Bertemu Rona Buku, oleh Na’imatur Rofiqoh
Saat perpustakaan tutup pada pukul enam petang, buku-buku
saling bicara tanpa sepengetahuan manusia. Satu buku mengeluh encok karena
dibaca oleh anak-anak sambil tiduran. Buku yang lain angkuh
tak akan kena encok sebab tubuhnya bersampul karton tebal. Terdengar pula
keluhan sebuah buku sebab tubuhnya berminyak. “Gara-gara si Dardo,
makan
sambil mengunyah pisang goreng....” Di suatu sudut, sebuah buku berceloteh, “Itu belum apa-apa. Si Kunyil
baca sambil makan bakso dan kuahnya menyiram tubuhku... Tak tahan aku bau
bawang putih.”
Perpustakaan ramai oleh percakapan buku. Buku-buku berkeluh kesah agar
anak-anak diberi pelajaran tata tertib membaca. Dengarlah gerutu mereka pada
para pembaca cilik itu: “Membaca harus sopan.
Duduk di kursi menghadap meja. Badan tegak. Jarak antara buku dan mata jangan
terlalu dekat atau terlalu jauh. Tidak boleh membaca sambil makan, atau sambil
tidur. Jadi mata tak cepat rusak.” Gertakan pamungkas, “Dan hormatlah sedikit
kepada para buku yang berjasa membuat mereka pintar...” Belum usai keriuhan
itu, sebuah buku tua menyahut, “Jangan mengeluh, nasibmu lebih baik daripada
buku yang tak pernah dibaca, hanya pengisi rak buku.”
Kisah percakapan buku-buku itu kutemukan pada suatu sore di majalah Bimba,
lembaran anak sisipan majalah Femina nomor 105, tahun 1977. Kisah diberi judul Suka
Duka Buku. Di dalam cerita, aku hanya mendapati buku-buku yang berduka.

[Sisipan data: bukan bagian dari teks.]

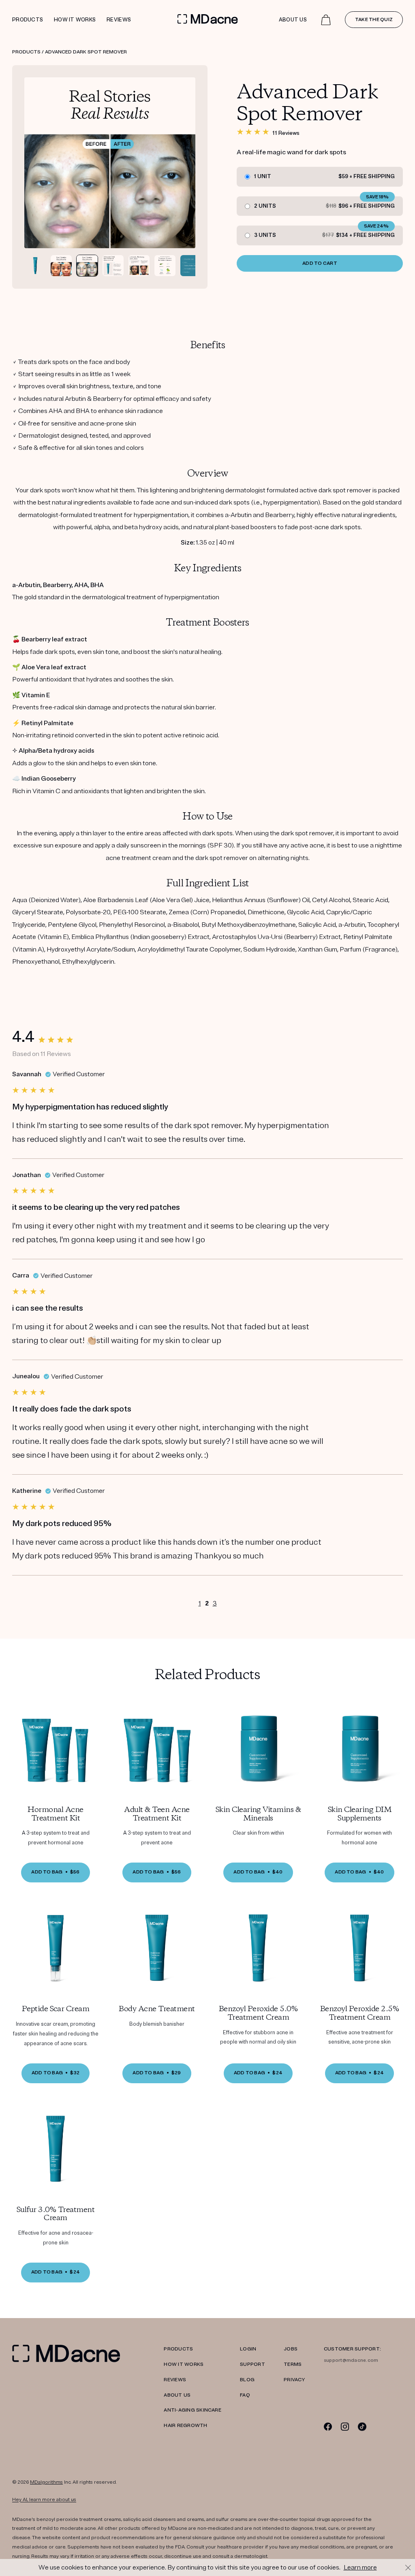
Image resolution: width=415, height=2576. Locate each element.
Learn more (360, 2567)
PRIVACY (294, 2380)
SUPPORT (252, 2364)
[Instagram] (345, 2426)
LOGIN (248, 2349)
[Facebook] (328, 2426)
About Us (293, 20)
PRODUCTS (178, 2349)
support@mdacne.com (351, 2360)
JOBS (290, 2349)
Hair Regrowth (185, 2426)
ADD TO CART (319, 263)
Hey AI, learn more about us (44, 2500)
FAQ (245, 2395)
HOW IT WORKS (183, 2364)
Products (27, 20)
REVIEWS (175, 2380)
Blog (247, 2380)
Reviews (119, 20)
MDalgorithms (46, 2482)
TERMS (293, 2364)
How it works (75, 20)
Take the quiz (374, 20)
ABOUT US (177, 2395)
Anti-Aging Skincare (192, 2410)
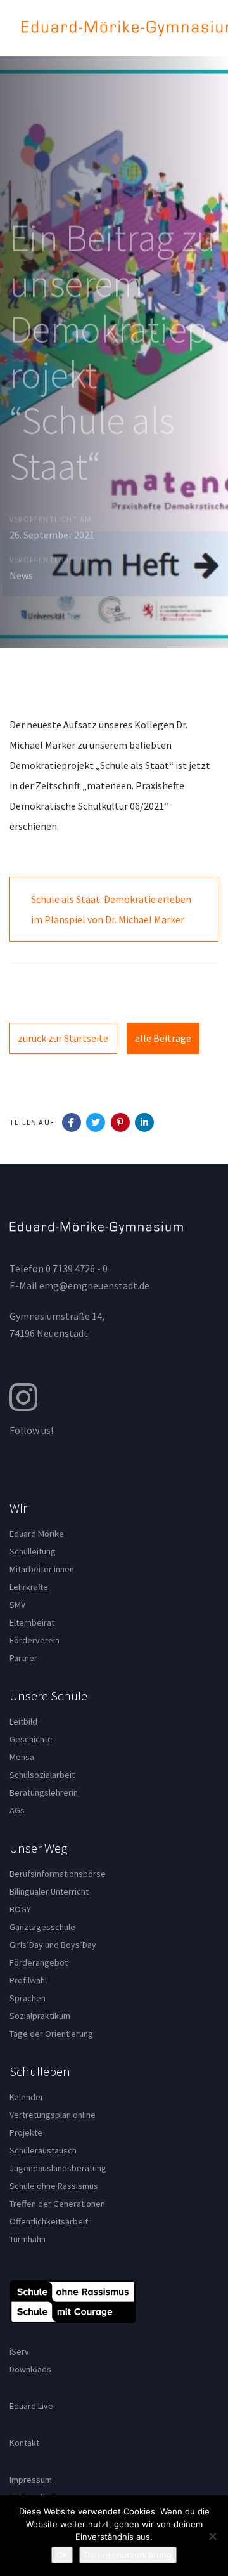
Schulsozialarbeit (42, 1774)
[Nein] (212, 2536)
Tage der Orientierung (51, 2033)
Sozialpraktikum (40, 2015)
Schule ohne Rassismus (54, 2186)
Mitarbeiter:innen (42, 1569)
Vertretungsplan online (53, 2114)
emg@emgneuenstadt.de (94, 1285)
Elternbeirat (32, 1622)
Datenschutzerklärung (128, 2555)
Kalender (27, 2097)
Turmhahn (28, 2239)
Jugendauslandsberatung (58, 2168)
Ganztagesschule (42, 1927)
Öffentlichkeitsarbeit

Buku-buku terluka saat dibaca lebih beruntung daripada buku-buku berdebu yang
mampus di rak-rak buku. Sore itu aku turut berduka bersama buku-buku mengingat
peristiwa silam berhari-hari lalu.
Dilema (Calon) Pembaca
Buku itu penggoda paling merangsang di antara ratusan benda sejenis yang
bersolek di hadapan mata. Tubuhnya molek berisi: ketebalan yang sering
meruntuhkan gairah calon pembaca menjamahi lembar demi lembar. Sampul berwarna
putih bergambar beberapa tangkai bunga berwarna kesumba. Pilihan huruf pada
judul memberi suasana keteguhan di atas kembang yang sendu. Buku itu: Moemie,
Gadis Berusia Seratus Tahun (Kepustakaan
Populer Gramedia, 2016).
Di sampul belakang, godaan buku makin menggebu. Dia merayu, “Sejarah
kolonialisme, kita tahu, bisa dibaca dari dua sudut, yaitu kaum penjajah dan
kaum terjajah. Tetapi ada sudut yang lebih abu-abu, yaitu kaum peranakan. ...

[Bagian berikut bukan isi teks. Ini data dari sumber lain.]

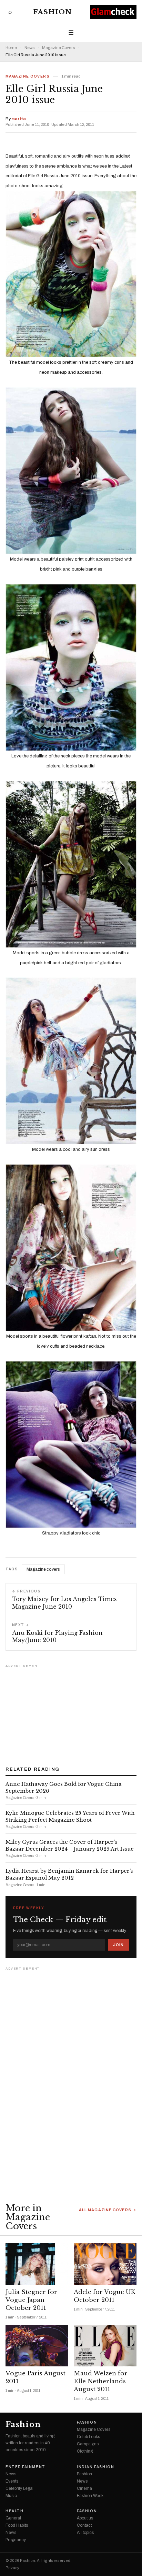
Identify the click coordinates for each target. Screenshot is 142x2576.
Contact (84, 2525)
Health (15, 2511)
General (13, 2518)
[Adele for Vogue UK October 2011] (105, 2264)
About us (85, 2518)
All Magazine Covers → (107, 2210)
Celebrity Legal (19, 2488)
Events (12, 2481)
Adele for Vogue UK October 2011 (104, 2296)
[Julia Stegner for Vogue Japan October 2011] (37, 2264)
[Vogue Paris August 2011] (37, 2345)
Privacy (12, 2568)
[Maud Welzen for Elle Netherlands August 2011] (105, 2345)
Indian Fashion (95, 2467)
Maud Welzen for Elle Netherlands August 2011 (101, 2381)
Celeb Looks (88, 2437)
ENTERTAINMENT (25, 2467)
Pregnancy (16, 2540)
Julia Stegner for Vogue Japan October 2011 (31, 2300)
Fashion (52, 12)
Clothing (85, 2451)
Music (11, 2496)
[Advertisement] (71, 1713)
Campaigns (88, 2444)
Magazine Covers (58, 48)
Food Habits (17, 2525)
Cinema (84, 2488)
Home (11, 48)
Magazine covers (43, 1569)
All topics (85, 2532)
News (29, 48)
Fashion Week (90, 2496)
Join (118, 1945)
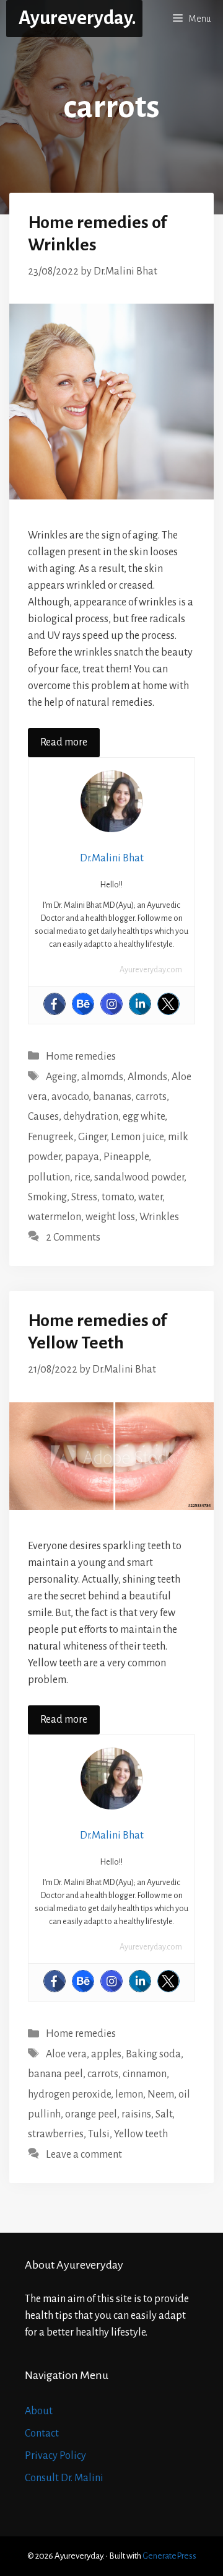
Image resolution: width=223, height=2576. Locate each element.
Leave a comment (84, 2154)
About (39, 2411)
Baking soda (153, 2054)
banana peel (55, 2074)
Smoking (47, 1197)
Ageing (61, 1077)
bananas (112, 1096)
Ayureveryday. (77, 18)
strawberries (56, 2134)
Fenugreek (51, 1137)
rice (82, 1177)
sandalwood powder (139, 1177)
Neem (160, 2094)
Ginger (92, 1137)
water (150, 1197)
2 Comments (73, 1237)
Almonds (147, 1077)
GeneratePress (169, 2556)
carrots (151, 1096)
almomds (102, 1077)
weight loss (110, 1217)
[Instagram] (111, 1004)
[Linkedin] (140, 1004)
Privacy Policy (55, 2455)
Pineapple (126, 1157)
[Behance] (83, 1004)
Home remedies (81, 1056)
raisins (136, 2114)
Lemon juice (137, 1137)
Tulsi (99, 2134)
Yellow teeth (141, 2134)
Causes (43, 1116)
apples (106, 2054)
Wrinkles (159, 1217)
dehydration (90, 1116)
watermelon (54, 1217)
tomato (118, 1197)
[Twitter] (168, 1004)
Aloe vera (66, 2054)
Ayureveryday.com (151, 969)
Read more (63, 742)
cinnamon (145, 2074)
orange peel (91, 2114)
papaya (82, 1157)
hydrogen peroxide (69, 2094)
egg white (144, 1116)
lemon (129, 2094)
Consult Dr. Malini (64, 2478)
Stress (84, 1197)
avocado (70, 1096)
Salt (163, 2114)
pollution (49, 1177)
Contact (42, 2433)
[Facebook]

Lewat novel ini, setidaknya, kita membaca sejarah kita sendiri dari sudut yang
lain.” Rayuan membawa ingatan menuju rak buku di kos, tempat garapan Hilde
Janssen, Tanah Air Baru, Indonesia (Gramedia, 2016) telah berdiam. Aku
tak bisa menahan nafsu. Penghabisan November itu, buku berpindah dari toko ke
rak buku.
Hari demi hari, rupanya aku tega membuat buku baru mulai berduka. Tubuh
molek dan visualitas yang pernah menerbitkan gairah itu seperti tidak lagi
memiliki daya. Pikirnya, barangkali, “Ternyatalah aku hanya dibeli untuk dipindahkan
dan dipajang dari satu jenis etalase ke jenis etalase buku yang lain.” Aku
seperti diserbu kalimat-kalimat kedukaan serupa dari ratusan buku di
sekelilingnya yang belum kubaca. Moemie
barangkali tersenyum saat tanganku akhirnya merobek plastik yang
mengungkung keindahannya pada suatu malam, lalu mulai tenggelam dalam pelukan
huruf dan kata-kata, lembar demi lembar. Dia tak tahu pembacaan itu berdalih
pertemuan dengan pencipta dirinya, Marion Bloem, di Balai Soedjatmoko, Solo.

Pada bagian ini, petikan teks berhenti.